| WHAT NEEDS TO BE DONE |
Turn the part of the records that opens with the line containing "Task: Select the US flag language icon" and closes with the line containing "This screenshot has height=825, width=1919." into a Markdown table with the columns Row and Line. Leave out any blank lines.

-- START EXTRACTED INFORMATION --

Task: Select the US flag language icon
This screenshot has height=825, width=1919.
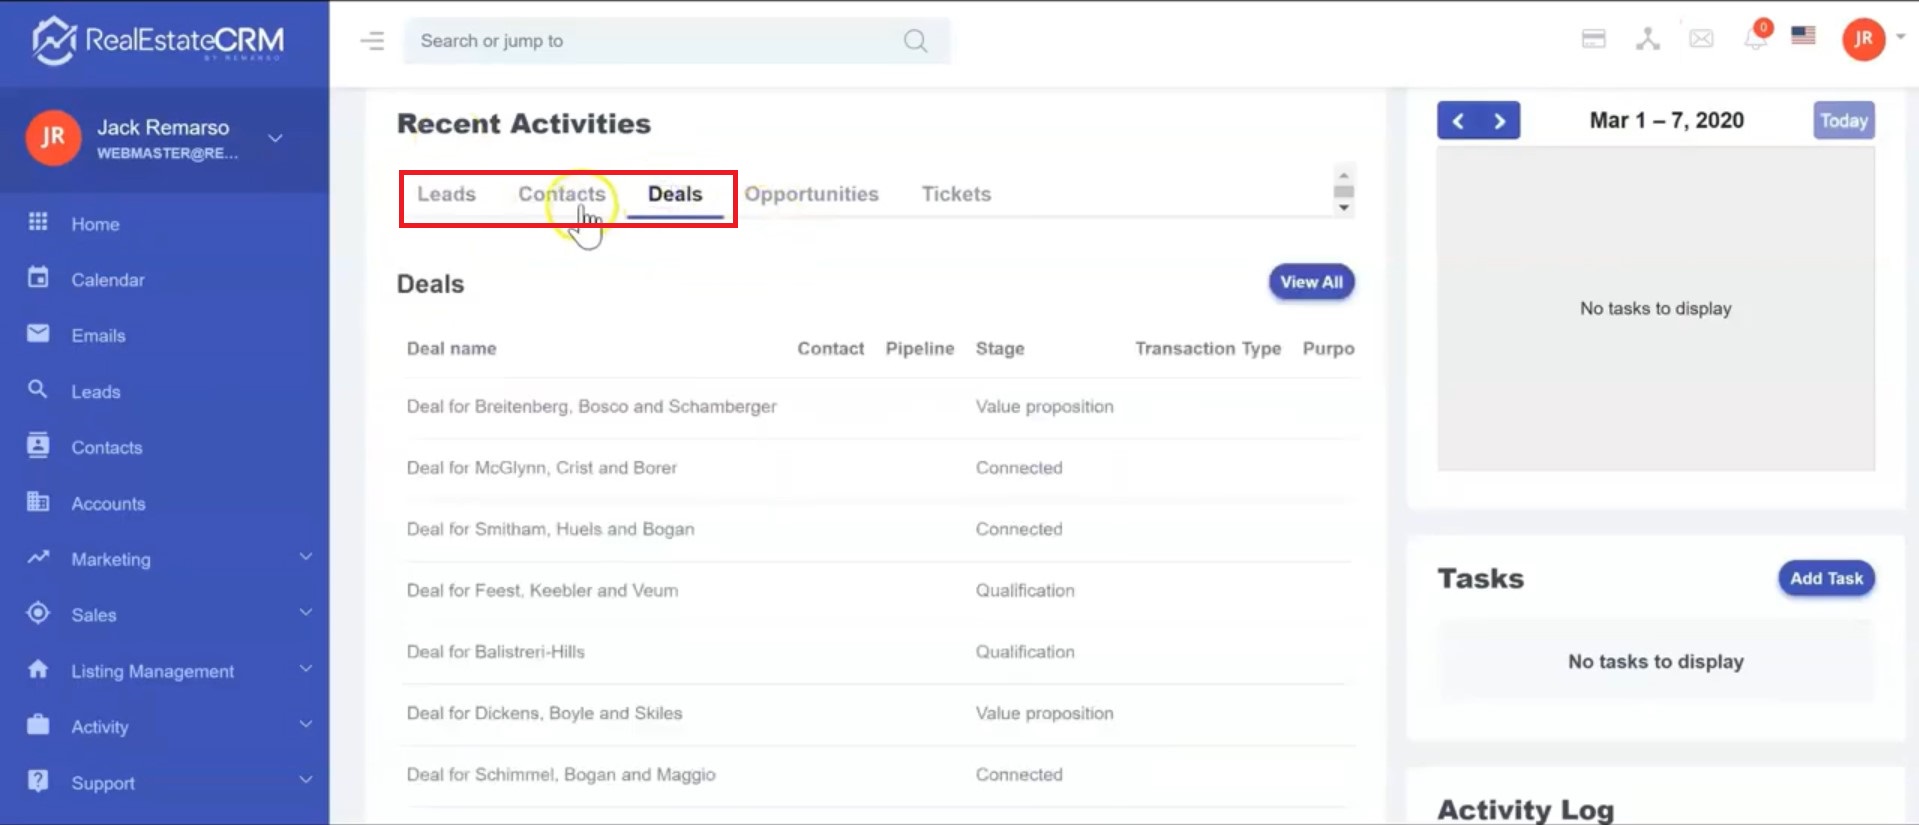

-- END EXTRACTED INFORMATION --
-- START EXTRACTED INFORMATION --

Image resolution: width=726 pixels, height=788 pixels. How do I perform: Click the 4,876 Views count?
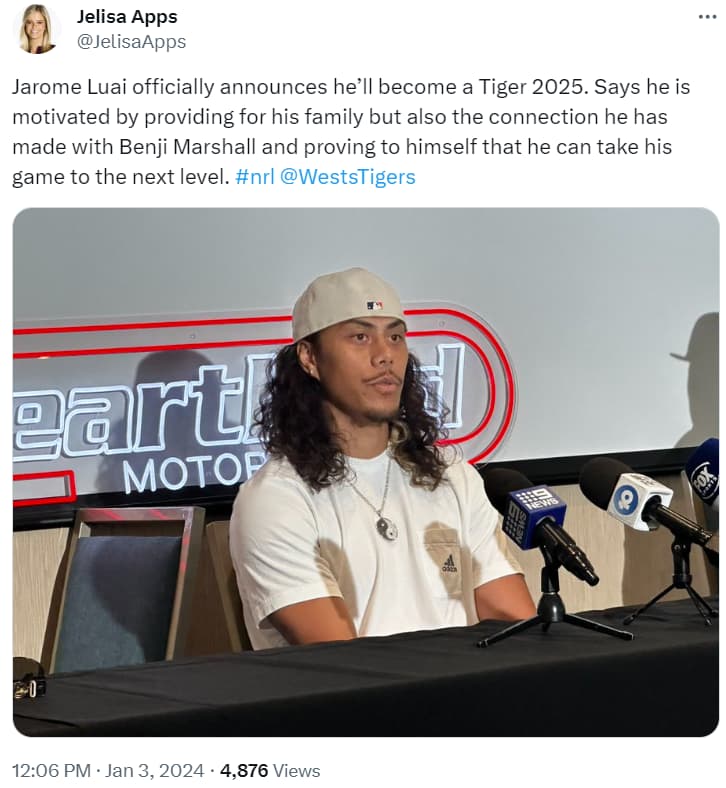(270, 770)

-- END EXTRACTED INFORMATION --
-- START EXTRACTED INFORMATION --

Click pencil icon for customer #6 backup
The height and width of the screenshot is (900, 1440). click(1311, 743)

-- END EXTRACTED INFORMATION --

| OUTPUT |
| Row | Line |
|---|---|
| 1 | Task: Select the US flag language icon |
| 2 | This screenshot has height=825, width=1919. |